_What you will do:_
Copy, in full, each line of the material that holds the word "agent".

_Materials provided:_
══════

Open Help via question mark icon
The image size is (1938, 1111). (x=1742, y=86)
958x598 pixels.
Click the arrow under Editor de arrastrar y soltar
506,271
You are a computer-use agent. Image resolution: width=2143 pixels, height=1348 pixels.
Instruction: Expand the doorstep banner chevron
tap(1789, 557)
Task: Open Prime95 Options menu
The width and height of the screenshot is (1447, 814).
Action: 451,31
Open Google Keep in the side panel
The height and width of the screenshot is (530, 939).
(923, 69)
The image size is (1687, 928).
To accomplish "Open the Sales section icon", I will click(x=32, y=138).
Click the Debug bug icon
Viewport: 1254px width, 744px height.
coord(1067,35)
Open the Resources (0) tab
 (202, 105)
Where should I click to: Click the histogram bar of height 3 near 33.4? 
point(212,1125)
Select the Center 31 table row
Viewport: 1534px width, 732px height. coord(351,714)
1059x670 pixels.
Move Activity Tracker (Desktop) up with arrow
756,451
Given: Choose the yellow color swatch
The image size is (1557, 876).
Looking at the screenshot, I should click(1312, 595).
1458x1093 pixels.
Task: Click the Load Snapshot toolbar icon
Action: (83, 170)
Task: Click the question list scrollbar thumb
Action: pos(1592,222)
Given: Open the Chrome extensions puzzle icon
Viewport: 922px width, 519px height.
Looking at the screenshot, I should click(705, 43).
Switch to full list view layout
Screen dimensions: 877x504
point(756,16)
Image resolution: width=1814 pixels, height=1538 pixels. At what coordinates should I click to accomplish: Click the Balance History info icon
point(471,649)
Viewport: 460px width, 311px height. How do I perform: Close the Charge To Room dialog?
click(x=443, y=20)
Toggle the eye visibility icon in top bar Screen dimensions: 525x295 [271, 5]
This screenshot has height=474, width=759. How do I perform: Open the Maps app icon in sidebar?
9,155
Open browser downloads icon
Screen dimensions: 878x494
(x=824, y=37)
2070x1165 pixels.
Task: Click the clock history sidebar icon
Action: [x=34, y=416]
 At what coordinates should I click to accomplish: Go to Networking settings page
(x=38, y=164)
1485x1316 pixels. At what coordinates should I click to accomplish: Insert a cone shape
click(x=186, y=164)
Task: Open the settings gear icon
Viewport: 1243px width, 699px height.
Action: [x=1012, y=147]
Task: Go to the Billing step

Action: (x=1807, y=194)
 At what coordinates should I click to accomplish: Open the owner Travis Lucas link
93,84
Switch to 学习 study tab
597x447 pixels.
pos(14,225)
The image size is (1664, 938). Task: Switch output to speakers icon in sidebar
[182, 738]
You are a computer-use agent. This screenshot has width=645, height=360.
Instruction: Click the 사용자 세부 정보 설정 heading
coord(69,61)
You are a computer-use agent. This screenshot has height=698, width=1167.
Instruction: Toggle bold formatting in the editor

══════

_Exercise response:_
You are a computer-use agent. Image resolution: width=2143 pixels, height=1348 pixels.
You are a computer-use agent. This screenshot has width=645, height=360.
You are a computer-use agent. This screenshot has height=698, width=1167.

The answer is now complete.